Gabe Scelta | May 27, 2013
Our recent 20-city tests of wireless service show that both 3G and 4G services slow down less than 10 percent indoors

In this year's wireless speed tests, TechHive and its testing partner OpenSignal focused on getting real-world results. That's why we used ordinary, readily available smartphones and tested in the physical spaces where real people use such devices, both inside and outside buildings.

Drive test metrics are great to have, and they help mobile carriers improve service and target problem areas on their networks. However, with over 34 percent of households in the United States claiming a mobile phone as their only phone, we know that most smartphone users are either at home or at work, presumably somewhere inside a building.

The results
In our tests, outdoor service was usually better than indoor service, but not by much. Both 4G and 3G service suffered an average speed loss of less than 0.7 megabits per second (700 kilobits per second), but that small difference turned into a big one for services where download speeds were less than 1 mbps to begin with.

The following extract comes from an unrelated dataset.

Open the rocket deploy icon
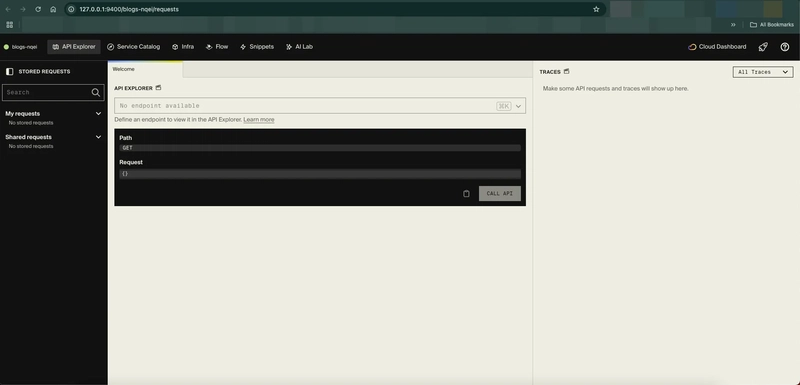800x385 pixels. coord(763,47)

Overall, 3G service showed marginal speed decreases when we used it indoors. Sprint, T-Mobile, and Verizon 3G speeds degraded by 5 to 9 percent in indoor usage. AT&T was an anomaly: Its 3G service produced download speeds that were 5.28 percent faster indoors than outdoors.

We saw more-pronounced differences when testing LTE service indoors and out. AT&T's and T-Mobile's respective LTE services worked much better outdoors, with speed advantages of 9.5 percent and 11 percent, effectively. Verizon LTE also worked better outside, but by only 2.8 percent. Sprint is the outlier here, as its new LTE service currently works slightly better indoors.

In general, though, users with LTE service will get far better indoor signal strength. Current 4G service, specifically LTE service at 700MHz (which most carriers use), penetrates buildings better because of its relatively lower frequency.

What you won't notice is an improvement in voice service, as that (for the moment) relies on 3G, even when you're using a 4G phone.

How and why
For the most part, cellular signals are just like any other radio waves--and just like AM/FM, they are susceptible to a number of external factors. The type of connection, the initial strength of the network, the surrounding building types and materials, and the general topography all conspire to make your connection worse or better.

We've found that large downtown areas generally have plenty of signal strength, but at ground level all those big buildings can get in the way, especially when you're using 3G service. However, if you are lucky enough to be farther up in a big building--as we were in a few of the testing locations in Ann Arbor, Atlanta, Boston, Kansas City, and Washington D.C.--you may be both vertically far enough away from some of the structural interference and closer to a rooftop tower that improves your signal.